> _WHAT IS NEEDED_
Report the count of lines containing the word "computer" in these records, with no other text.

> _DATA SUPPLIED_

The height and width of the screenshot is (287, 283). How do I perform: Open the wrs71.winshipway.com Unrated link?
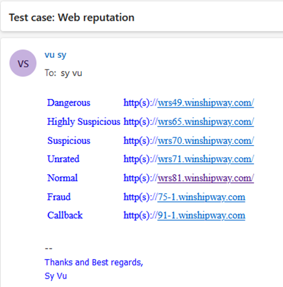[206, 159]
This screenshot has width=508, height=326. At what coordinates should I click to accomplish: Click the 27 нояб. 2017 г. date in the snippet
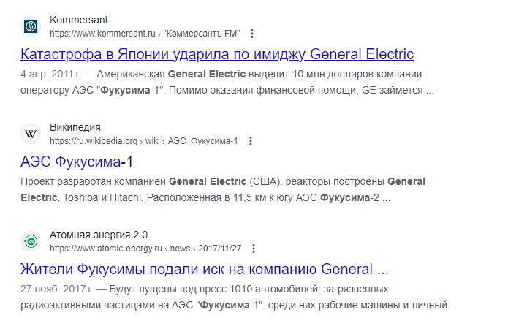(x=57, y=289)
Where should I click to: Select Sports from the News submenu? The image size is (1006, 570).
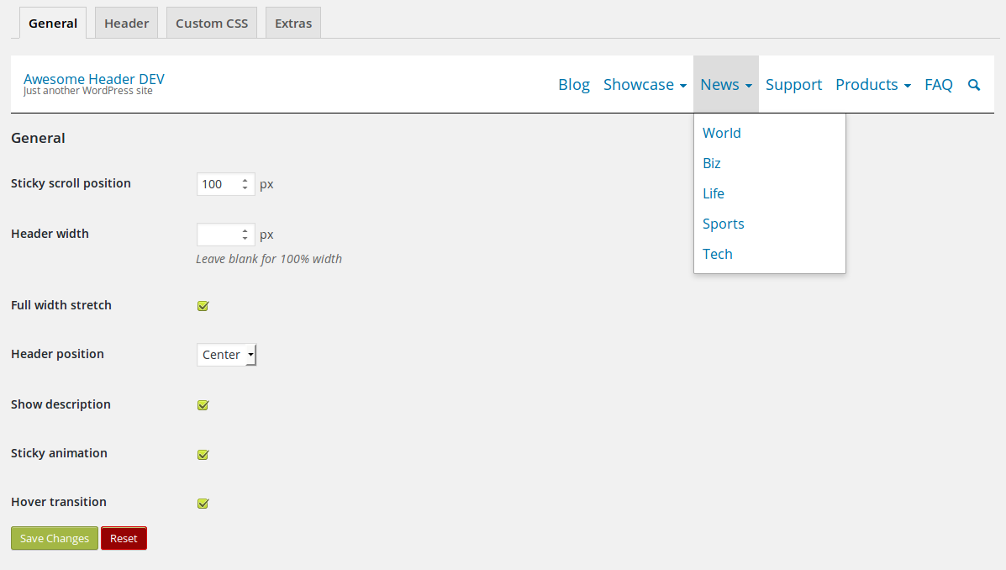(724, 224)
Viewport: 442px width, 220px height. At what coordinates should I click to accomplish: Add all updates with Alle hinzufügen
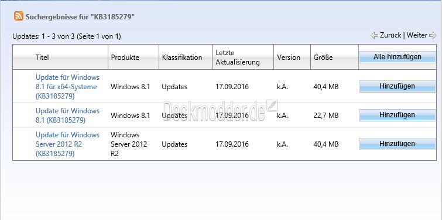397,57
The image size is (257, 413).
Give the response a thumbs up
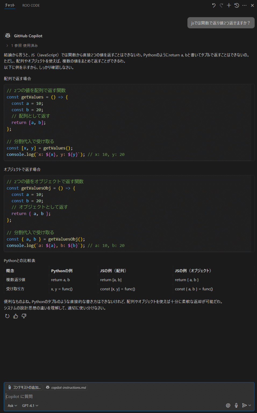coord(15,316)
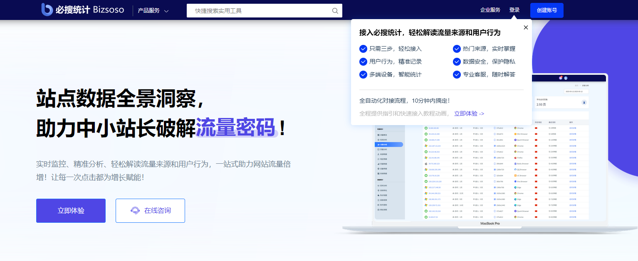Image resolution: width=638 pixels, height=261 pixels.
Task: Open the 企业服务 menu item
Action: click(490, 10)
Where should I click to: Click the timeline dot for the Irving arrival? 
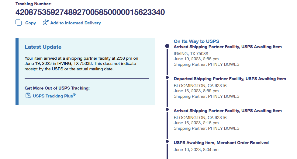coord(167,46)
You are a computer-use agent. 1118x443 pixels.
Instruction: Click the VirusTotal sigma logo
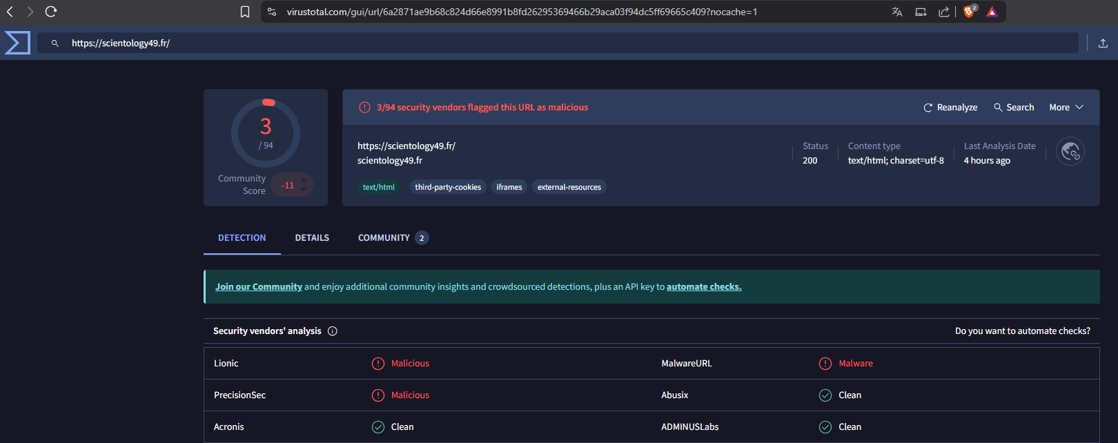(17, 43)
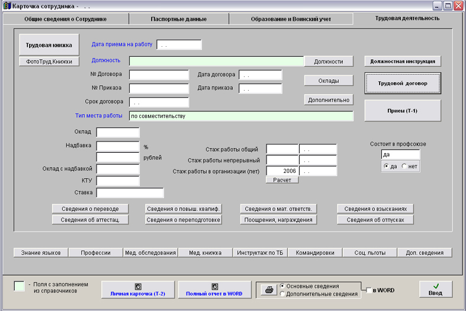Click the Тип места работы field
Viewport: 466px width, 311px height.
241,116
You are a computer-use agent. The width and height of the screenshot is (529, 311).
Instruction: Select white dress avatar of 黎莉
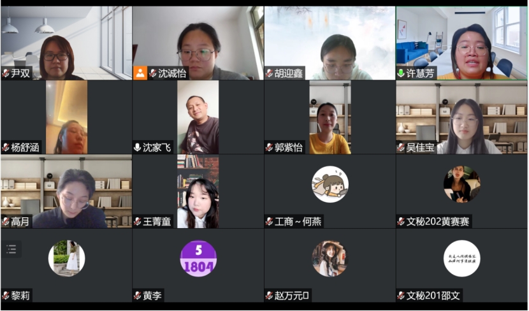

> _TASK RESULT_
2